* TASK BRIEF *
Could you copy each line of the entries that contains "Choose"?
### DATA SHOWN ###
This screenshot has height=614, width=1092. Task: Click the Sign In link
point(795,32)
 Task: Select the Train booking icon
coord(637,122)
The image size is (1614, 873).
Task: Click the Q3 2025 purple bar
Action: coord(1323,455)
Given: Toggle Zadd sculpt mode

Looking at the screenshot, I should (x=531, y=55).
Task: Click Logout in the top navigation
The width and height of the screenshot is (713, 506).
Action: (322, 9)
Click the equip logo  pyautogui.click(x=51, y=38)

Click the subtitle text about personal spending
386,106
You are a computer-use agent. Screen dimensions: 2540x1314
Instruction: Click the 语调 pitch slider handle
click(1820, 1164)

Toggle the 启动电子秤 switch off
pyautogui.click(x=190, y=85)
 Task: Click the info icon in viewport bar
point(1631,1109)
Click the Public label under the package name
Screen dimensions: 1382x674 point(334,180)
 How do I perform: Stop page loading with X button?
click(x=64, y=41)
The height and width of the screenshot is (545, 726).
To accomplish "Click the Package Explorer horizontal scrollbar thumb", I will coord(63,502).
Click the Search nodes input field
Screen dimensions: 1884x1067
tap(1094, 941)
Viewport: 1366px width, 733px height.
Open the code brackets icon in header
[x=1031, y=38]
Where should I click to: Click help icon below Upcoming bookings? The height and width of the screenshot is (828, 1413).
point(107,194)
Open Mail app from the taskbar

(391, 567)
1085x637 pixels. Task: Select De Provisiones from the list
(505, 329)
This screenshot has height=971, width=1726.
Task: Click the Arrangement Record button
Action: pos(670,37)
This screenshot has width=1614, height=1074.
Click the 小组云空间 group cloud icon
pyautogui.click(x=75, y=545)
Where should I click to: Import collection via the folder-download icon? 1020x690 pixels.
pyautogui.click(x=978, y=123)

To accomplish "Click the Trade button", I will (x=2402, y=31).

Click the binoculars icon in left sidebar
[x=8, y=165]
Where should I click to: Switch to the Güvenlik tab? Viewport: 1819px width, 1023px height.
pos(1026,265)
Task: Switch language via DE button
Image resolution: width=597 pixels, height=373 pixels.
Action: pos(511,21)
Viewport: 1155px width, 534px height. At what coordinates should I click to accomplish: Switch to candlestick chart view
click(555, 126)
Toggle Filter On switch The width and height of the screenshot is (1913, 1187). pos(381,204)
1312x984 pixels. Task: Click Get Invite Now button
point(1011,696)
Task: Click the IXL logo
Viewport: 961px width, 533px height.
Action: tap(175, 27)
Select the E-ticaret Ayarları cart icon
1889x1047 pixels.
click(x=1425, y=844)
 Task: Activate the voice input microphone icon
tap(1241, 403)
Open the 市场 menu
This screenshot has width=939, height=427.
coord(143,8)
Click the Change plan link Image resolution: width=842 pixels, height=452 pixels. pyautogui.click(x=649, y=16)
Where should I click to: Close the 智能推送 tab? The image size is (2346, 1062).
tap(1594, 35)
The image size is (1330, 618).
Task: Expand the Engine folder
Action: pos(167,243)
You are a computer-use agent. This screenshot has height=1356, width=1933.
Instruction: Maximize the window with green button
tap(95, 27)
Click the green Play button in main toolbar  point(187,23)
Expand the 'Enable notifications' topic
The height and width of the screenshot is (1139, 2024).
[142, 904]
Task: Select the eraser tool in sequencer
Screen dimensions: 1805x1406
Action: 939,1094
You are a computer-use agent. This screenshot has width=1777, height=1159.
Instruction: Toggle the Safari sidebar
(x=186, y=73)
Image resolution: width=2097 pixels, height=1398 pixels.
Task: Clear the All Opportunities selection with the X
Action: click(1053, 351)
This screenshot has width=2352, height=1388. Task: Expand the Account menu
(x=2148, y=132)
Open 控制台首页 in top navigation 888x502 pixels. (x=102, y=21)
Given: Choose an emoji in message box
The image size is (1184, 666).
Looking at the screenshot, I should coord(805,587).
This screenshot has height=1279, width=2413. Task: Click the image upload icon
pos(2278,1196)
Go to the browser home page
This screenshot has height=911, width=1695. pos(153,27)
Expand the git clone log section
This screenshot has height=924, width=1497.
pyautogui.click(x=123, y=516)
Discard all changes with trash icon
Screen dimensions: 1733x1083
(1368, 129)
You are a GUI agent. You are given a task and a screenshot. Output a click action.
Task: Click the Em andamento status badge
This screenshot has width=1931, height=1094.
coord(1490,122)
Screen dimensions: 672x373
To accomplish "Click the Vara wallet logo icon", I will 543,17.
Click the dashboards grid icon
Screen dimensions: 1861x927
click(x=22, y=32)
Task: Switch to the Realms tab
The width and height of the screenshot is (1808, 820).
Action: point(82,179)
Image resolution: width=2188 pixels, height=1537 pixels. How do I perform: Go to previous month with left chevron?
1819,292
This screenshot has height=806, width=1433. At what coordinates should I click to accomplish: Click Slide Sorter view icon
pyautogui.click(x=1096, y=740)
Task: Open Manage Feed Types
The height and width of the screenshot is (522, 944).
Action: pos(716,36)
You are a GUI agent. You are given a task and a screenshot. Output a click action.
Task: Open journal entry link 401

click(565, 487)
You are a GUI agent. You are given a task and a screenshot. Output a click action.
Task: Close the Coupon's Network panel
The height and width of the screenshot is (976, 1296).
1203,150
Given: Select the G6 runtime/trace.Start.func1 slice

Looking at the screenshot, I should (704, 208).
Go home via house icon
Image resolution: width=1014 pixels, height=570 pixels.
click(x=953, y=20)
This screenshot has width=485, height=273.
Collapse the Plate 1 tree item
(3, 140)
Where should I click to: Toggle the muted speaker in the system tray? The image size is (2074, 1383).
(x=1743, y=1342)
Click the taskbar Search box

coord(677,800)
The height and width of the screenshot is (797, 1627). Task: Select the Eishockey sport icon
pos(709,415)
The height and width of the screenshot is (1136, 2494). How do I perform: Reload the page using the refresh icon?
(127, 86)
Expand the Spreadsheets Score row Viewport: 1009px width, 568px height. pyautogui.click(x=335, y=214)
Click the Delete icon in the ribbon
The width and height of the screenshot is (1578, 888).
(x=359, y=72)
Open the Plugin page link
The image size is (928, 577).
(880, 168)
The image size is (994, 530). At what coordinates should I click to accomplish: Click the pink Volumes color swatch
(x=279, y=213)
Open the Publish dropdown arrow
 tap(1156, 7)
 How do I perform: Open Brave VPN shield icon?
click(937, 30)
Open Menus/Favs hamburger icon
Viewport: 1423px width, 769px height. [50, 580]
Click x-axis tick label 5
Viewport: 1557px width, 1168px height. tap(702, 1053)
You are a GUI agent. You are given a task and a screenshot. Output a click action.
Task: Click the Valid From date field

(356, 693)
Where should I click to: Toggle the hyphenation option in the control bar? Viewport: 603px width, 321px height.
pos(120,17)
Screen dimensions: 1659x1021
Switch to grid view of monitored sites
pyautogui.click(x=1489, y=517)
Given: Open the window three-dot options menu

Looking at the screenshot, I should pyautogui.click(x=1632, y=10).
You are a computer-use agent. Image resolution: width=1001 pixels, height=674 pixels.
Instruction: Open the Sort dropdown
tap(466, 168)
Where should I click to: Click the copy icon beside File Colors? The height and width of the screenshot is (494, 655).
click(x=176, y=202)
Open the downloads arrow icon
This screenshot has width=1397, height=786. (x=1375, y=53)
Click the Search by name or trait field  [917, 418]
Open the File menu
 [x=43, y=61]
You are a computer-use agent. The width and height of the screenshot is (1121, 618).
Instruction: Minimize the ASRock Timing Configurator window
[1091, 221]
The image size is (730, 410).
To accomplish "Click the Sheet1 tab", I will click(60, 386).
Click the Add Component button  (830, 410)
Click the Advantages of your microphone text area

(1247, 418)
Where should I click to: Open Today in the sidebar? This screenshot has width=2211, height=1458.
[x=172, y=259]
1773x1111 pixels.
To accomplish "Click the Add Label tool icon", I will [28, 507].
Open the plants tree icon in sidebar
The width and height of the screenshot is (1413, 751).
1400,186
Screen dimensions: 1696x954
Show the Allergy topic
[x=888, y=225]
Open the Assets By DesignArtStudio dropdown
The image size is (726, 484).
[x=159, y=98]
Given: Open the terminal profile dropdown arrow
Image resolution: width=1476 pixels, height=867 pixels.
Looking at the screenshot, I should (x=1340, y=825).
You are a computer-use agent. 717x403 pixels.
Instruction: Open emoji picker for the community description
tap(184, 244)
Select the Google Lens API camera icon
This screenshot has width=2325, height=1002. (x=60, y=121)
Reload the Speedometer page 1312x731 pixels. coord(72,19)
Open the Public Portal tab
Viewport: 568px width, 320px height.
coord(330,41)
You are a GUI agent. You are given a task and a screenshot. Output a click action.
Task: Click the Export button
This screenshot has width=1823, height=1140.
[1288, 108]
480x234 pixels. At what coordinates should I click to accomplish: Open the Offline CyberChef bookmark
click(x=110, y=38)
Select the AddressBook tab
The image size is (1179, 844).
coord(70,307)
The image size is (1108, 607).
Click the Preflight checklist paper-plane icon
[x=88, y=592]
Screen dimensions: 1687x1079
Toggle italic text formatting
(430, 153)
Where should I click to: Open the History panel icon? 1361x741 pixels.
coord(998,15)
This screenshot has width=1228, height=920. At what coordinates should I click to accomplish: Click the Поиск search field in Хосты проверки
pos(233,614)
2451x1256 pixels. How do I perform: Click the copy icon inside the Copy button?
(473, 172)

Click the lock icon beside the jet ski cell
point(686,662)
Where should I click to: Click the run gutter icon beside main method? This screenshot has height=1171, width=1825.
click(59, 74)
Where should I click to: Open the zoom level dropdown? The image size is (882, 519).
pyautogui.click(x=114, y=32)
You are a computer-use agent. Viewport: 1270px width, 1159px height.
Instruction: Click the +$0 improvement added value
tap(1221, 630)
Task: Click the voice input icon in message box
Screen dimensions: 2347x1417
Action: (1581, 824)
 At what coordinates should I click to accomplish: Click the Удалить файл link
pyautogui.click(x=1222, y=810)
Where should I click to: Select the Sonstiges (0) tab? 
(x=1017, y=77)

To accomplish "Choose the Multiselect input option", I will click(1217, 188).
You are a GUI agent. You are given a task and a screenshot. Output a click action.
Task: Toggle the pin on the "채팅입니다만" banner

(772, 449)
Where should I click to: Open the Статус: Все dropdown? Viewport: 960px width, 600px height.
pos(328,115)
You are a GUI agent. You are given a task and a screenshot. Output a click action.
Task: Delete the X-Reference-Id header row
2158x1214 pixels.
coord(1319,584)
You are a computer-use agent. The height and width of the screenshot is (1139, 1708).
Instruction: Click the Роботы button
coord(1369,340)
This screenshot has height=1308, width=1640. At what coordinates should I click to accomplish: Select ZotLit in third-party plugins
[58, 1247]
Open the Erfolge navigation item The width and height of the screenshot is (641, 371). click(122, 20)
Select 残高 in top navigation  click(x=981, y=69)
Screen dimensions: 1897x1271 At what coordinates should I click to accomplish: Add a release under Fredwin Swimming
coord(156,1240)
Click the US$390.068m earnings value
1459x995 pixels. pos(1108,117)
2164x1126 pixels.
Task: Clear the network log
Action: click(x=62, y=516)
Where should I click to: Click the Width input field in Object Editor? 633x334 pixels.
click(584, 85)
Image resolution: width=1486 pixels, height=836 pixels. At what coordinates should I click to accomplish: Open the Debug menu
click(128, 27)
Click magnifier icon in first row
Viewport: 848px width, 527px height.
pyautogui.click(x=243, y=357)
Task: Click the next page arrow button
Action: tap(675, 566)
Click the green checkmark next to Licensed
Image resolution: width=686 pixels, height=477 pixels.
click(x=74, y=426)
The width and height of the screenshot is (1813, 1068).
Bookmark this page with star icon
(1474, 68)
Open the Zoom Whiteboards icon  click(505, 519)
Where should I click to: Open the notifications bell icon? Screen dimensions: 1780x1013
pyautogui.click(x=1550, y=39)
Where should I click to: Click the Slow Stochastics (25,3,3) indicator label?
###
* YOUR SOLUTION *
Given: Choose an emoji in message box
To accomplish "Choose the Multiselect input option", I will click(1217, 188).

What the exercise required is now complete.